Leon Trotsky, In one of the final codicils to his will, just months before being assassinated, wrote:  “Natasha has just come up to the window from the courtyard and opened it wider so that the air may enter more freely into my room. I can see the bright green strip of grass beneath the wall, and the clear blue sky above the wall, and sunlight everywhere. Life is beautiful. Let the future generations cleanse it of all evil, oppression and violence, and enjoy it to the full.”

To paraphrase the Indigenous scholar, KimTallBear, the world is beautiful, the colonialist and capitalist system is bad. I try not to conflate them.

Yes, the challenges feel different at this moment in history. Yet, there is something else occurring in this moment as well.  There are the rising voices of youth internationally challenging the slow action on climate change and the systems that fostered it.  There is a rise in union organizing.  Indigenous people are resisting across the earth and taking a leading role in many struggles, such as the drive to stop the Dakota pipe line. There are demonstrations across the planet on any number of issues, and movements connecting on those issues across national boundaries.  There is the possibility for a greater solidarity for fundamental change than has before existed, and in that I feel hope also blowing through the trees this spring. But it requires us all to rise from our single issues, our tribalism, our nationalism, and our sense that we cannot achieve something so big. 

In his 1967 speech, Breaking the Silence, Martin Luther King, Jr. said:

We are now faced with the fact that tomorrow is today. We are confronted with the fierce urgency of now. In this unfolding conundrum of life and history there is such a thing as being too late…. We may cry out desperately for time to pause in her passage, but time is deaf to every plea and rushes on. Over the bleached bones and jumbled residue of numerous civilizations are written the pathetic words: ‘Too late.’

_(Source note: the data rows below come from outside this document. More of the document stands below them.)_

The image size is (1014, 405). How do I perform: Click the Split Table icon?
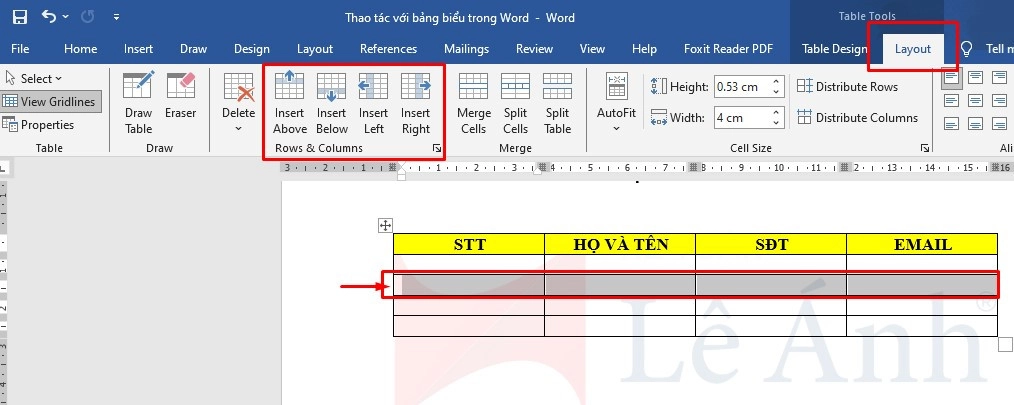(x=557, y=103)
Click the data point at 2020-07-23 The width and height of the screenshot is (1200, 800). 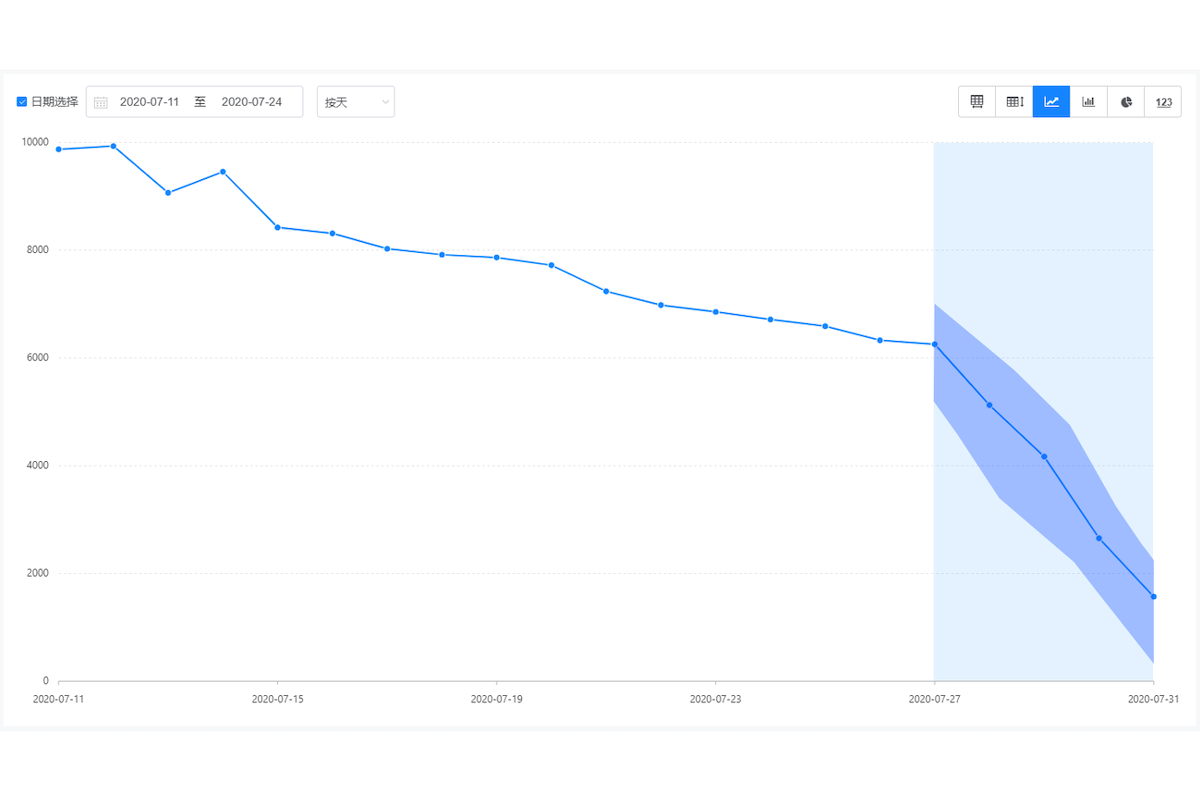tap(716, 312)
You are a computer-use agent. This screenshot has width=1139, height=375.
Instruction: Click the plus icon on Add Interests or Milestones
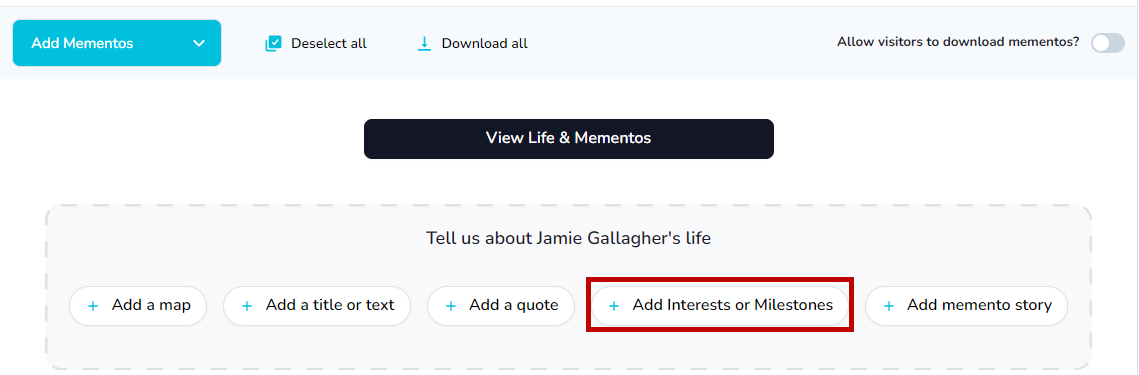point(614,306)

Indeed, this year, the Fast of Esther has more meaning for me. The moment requires much of us, and we must rise to the occasion.

The 18th century Scottish Gaelic poet poses the challenge in the song, An Fhideag Airgid (The Silver Whistle), in response to “Cò a sheinneas an fhideag airigid?” (Who will play the silver whistle? – The whistle piping a notable person on board a ship. In this case, piping in a new era.). The poet responds, Cò a sheinneadh? Cò chanadh nach seinninn fhìn i? (Who will play it? Who would say I would not myself be playing it?) In other words, there will be no savior.  We all need to usher in a new era.

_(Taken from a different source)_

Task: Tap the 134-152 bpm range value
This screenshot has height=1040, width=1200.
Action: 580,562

As the COP (Conference of the Parties – UN climate change convention) summits, and industry “greening” year after year, and increasing concentration of wealth have demonstrated, those who got us into the present desperate state for humanity and the planet will not be the ones to get us out of it, and the systems that brought us to the brink cannot be left standing.  We cannot let it be that in the end the king “imposed tribute on the mainland and the islands.” For the sake of the generations to follow us, we cannot be too late.